“Please save my dolly” — on the sharing of experience and a politics of solidarity
A child with her doll sheltering from the bombing in Donetsk, Ukraine (Source: UNICEF) |
A short “thought for the day” offered to the Cambridge Unitarian Church as part of the Sunday Service of Mindful Meditation
(Click on this link to hear a recorded version of the following piece)
—o0o—
As a minister, I often find myself talking with and, in a painfully limited and inadequate way, trying to help, and finding help for, refugees and asylum seekers who, despite the many cruel and unfair blocks put in their way by the UK Government, have successfully made it to these shores seeking escape from poverty, hunger, fear, political and religious repression, and violence.Belief in insurmountable difference and uniqueness has, alas, become ever more widespread and deeply embedded in our individualistic, unique-selling-point, non-fungible-token obsessed culture, so much so that, in some quarters, personal identity has now become totally solipsistic and weaponised, and I’m sure many of you will have overheard at one time or another the claim that, “My identity is not your identity, so how dare you think you are able to share and understand my experience in any way.”
The result of this has been, of course, not greater human solidarity and justice for all but only deepening and widening division, conflict and competition.
But as a minister in the Unitarian and Universalist Christian tradition, my understanding of human identity is very different to this. My own Universalist hero and exemplar is George de Benneville (1703-1793) who, as you know from this church’s Sunday morning liturgy, proclaimed in the late-1700s that “The inner spirit makes us feel that behind every appearance of diversity there is an interdependent unity of all things” and that, therefore, we are called to “preach the universal and everlasting gospel of boundless, universal love for the entire human race, without exception, and for each one in particular.”

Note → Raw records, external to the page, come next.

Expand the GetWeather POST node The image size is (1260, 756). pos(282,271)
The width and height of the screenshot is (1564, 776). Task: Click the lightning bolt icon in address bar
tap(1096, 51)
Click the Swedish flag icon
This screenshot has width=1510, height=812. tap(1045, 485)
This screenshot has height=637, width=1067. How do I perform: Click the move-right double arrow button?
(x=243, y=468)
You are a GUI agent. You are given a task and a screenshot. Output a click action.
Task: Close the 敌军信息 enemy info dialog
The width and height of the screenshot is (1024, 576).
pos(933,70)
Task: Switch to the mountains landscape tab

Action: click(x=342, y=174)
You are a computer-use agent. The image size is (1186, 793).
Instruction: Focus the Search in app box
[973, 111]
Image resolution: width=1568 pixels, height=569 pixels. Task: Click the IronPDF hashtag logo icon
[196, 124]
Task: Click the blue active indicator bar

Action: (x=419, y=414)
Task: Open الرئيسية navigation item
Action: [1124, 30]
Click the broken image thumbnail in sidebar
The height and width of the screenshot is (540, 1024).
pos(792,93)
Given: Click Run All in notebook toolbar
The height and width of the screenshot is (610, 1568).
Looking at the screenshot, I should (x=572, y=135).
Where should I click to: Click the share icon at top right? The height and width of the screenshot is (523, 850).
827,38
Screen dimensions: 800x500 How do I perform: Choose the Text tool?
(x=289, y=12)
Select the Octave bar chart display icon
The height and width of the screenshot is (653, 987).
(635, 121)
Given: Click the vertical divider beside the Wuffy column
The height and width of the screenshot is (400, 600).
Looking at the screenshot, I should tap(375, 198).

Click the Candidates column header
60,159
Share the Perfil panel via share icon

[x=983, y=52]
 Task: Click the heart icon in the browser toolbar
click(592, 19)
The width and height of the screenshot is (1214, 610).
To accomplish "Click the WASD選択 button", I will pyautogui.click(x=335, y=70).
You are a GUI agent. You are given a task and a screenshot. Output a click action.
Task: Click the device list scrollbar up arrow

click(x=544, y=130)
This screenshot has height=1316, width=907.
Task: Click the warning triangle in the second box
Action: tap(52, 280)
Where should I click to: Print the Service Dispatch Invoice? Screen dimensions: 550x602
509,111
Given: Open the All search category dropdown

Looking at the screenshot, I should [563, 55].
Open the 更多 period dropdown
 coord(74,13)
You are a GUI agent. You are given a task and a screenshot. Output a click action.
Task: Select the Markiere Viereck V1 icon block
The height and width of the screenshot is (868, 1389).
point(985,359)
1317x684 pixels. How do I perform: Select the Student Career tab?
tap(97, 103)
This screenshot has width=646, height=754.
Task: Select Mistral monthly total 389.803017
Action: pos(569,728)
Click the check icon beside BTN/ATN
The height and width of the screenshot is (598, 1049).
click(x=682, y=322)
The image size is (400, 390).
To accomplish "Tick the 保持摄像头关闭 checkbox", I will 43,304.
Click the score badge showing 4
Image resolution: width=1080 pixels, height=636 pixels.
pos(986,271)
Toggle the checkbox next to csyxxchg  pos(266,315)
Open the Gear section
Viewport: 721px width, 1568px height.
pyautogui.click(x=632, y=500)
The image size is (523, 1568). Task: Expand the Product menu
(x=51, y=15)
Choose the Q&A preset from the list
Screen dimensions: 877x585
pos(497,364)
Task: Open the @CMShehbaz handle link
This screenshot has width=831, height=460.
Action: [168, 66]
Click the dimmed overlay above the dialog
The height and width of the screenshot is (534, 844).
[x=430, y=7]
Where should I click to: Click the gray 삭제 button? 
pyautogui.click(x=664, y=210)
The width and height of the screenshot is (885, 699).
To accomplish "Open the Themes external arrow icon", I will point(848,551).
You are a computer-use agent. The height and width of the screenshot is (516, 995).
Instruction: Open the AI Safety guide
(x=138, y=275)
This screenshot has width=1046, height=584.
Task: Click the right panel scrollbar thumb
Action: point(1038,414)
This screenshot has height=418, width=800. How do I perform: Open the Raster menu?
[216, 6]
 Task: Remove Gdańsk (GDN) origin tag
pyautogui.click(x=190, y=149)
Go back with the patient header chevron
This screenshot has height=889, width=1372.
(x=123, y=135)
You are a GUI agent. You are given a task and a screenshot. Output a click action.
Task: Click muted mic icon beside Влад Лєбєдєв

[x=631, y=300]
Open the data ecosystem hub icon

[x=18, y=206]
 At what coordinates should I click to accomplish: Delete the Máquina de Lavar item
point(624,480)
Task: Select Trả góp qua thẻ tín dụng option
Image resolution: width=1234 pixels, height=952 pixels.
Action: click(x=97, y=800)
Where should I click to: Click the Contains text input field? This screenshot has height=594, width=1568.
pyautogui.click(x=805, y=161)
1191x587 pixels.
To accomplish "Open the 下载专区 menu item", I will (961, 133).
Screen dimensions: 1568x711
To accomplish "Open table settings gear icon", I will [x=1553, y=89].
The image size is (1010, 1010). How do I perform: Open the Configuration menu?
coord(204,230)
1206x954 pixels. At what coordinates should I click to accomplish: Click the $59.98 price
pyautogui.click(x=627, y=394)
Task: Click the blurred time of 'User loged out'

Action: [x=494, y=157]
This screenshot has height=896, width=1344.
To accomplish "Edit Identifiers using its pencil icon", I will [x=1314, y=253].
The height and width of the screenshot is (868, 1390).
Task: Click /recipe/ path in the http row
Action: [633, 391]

De Benneville powerfully believed that:
“The spirit of Love will be intensified to Godly proportions when reciprocal love exists between the entire human race and each of its individual members. That love must be based upon mutual respect for the differences in colour, language and worship, even as we appreciate and accept with gratitude the differences that tend to unite the male and the female of all species. We do not find those differences obstacles to love.”
But, for this Universalist aim to be genuinely meaningful it has to be true, no matter how factually divergent and apparently unique, that human experiences are eidetically analogous, which is simply the technical way of saying human experiences can, in some real fashion, accurately and vividly be shared with another person. If this were not generally the case we would all be condemned to live out our lives imprisoned in hermetically sealed, individual bubbles.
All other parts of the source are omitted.